Der Betriebsgabenabzug scheitert am mangelnden betrieblichen Veranlassungszusammenhang. Die Tatsache, dass die vom L angefangene Ausbildung ihn gar nicht zum eigenmächtigen Fliegen eines Hubschraubers berechtigt hätte, misst das FG zunächst für sich betrachtet keine den Betriebsausgabenabzug ausschließende Relevanz zu. Die \"Pinch-Hitter\"-Ausbildung führt jedoch trotz des grundsätzlich möglichen Einsatzes eines Hubschraubers zu Anti-Frost-Flügen und zur Ermittlung des Holzkäferbestands nicht zu abzugsfähigen Betriebsausgaben. Die Ausbildung ist zumindest auch durch die Freude des L am Fliegen und damit privat motiviert. Dies folgt zunächst daraus, dass der L den Erwerb der Privathubschrauberlizenz nicht stringent verfolgt hat, denn mittlerweile absolviert er diese Ausbildung seit mehr als vier Jahren, obwohl eine Gesamtausbildungszeit von drei bis zwölf Monaten üblich ist. Die fehlende Nachhaltigkeit des L hinsichtlich seines Lizenzerwerbs wiegt umso schwerer, als vordergründiger Anlass für sein Vorhaben der Schutz seiner Nordmanntannenkultur vor Spätfrostschäden sein soll und jene Schäden nach seiner Darstellung in elementarer Höhe entstehen können. Dieser Anlass hätte - selbst unter Berücksichtigung der beruflichen Verpflichtungen des L - einen zügigen Lizenzerwerb geradezu herausgefordert. Darüber hinaus hat L kein schlüssiges Betriebskonzept vorgelegt. Da sich seine Weihnachtsbaumkulturen auf mehr als zehn, nicht aneinander angrenzende Standorte verteilen, kann je Frosttag nur auf einem Areal ein Flug durchgeführt werden. Frostschäden sind damit nicht effektiv zu vermeiden.

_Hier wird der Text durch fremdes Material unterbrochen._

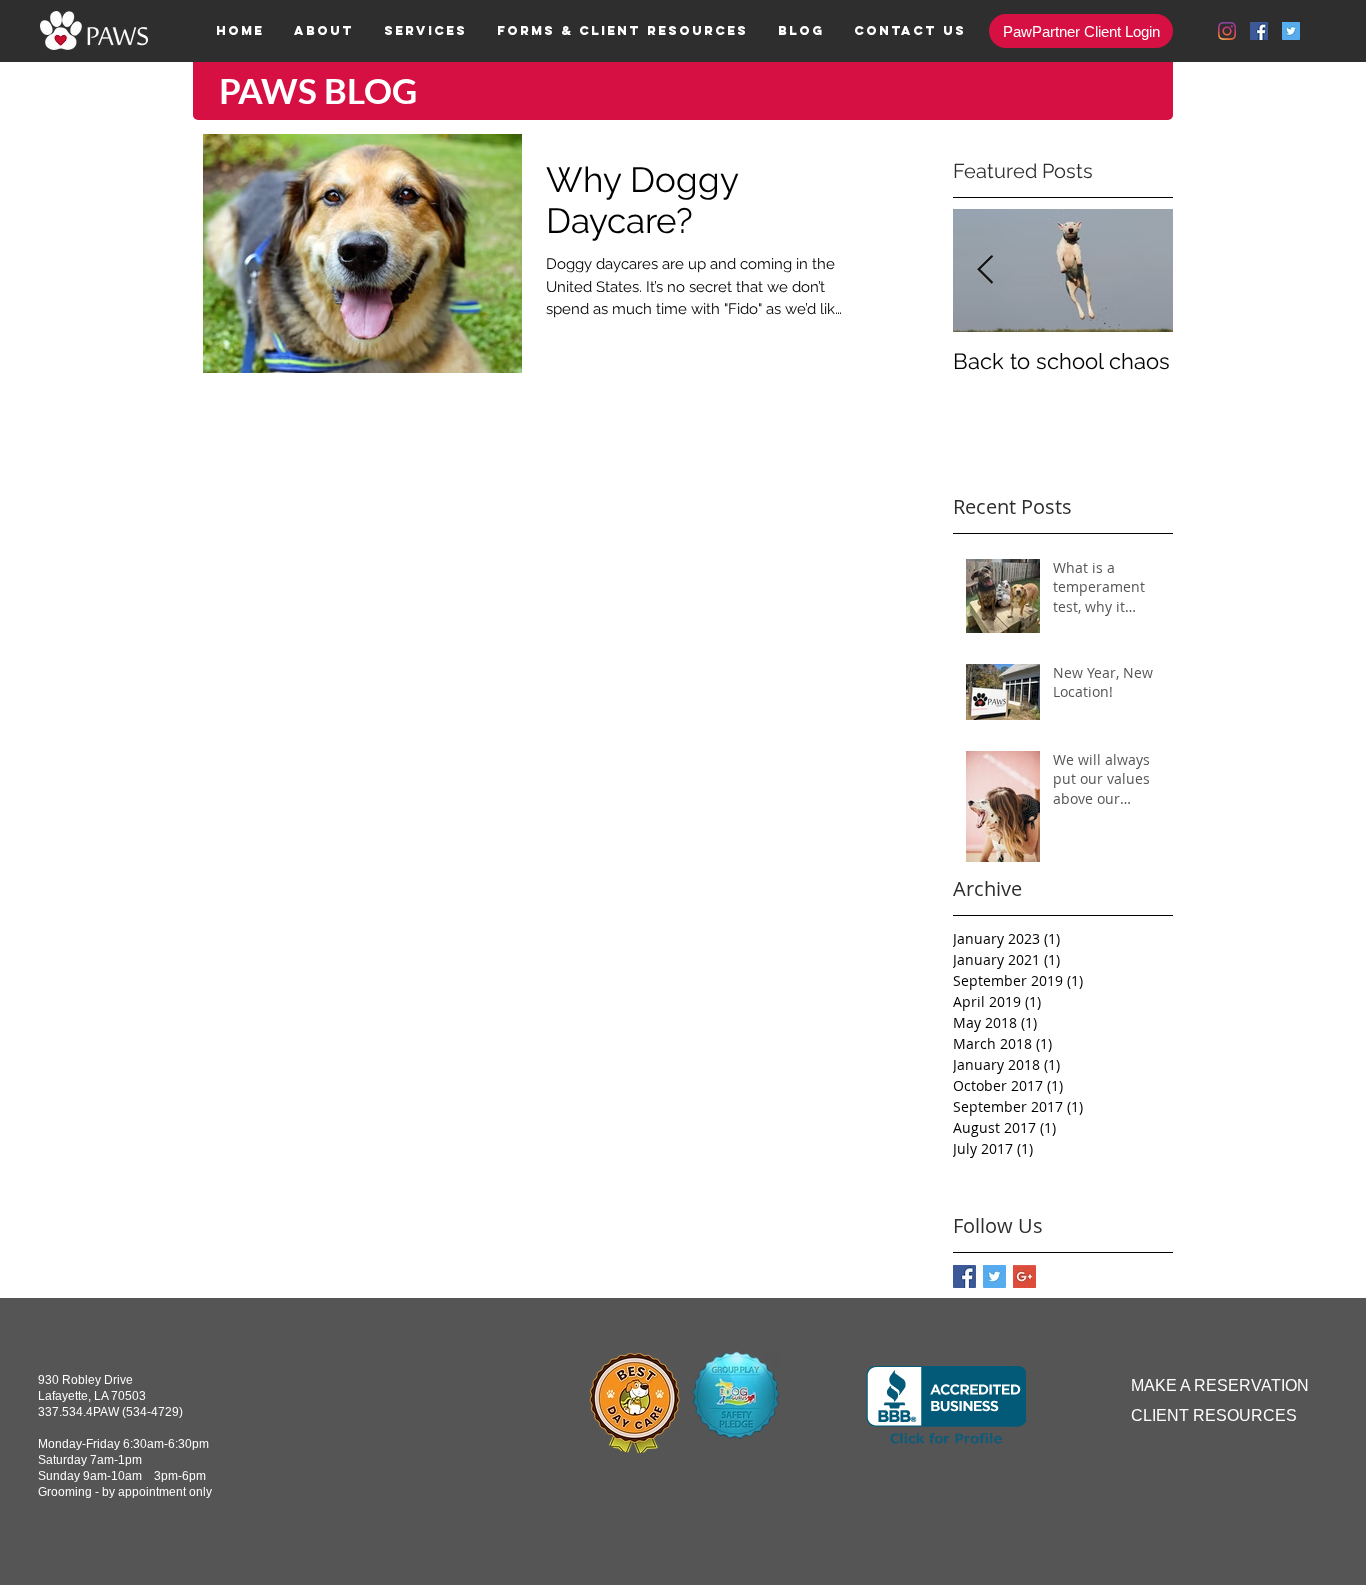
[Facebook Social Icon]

Darüber hinaus bestehen Zweifel, ob L mit einer Privathubschrauberlizenz überhaupt gewerbsmäßige Arbeitsflüge durchführen darf. Hierfür ist vielmehr eine Berufspilotenlizenz erforderlich, die L altersbedingt wohl nicht mehr erwerben kann. Aus diesem Grund scheidet auch eine gewerbliche Personenbeförderung aus. Unklar ist schließlich, ob sich die Ausbildung sowie die geplante Anschaffung eines Hubschraubers im Verhältnis zu den zu vermeidenden Frostschäden überhaupt rechnen würde.

Hinweis

Die Revision zum BFH wurde nicht zugelassen, da das FG keine Zulassungsgründe sah und mit der Entscheidung höchstrichterlich und allgemein gültigen Rechtsprechungsgrundsätzen gefolgt werde.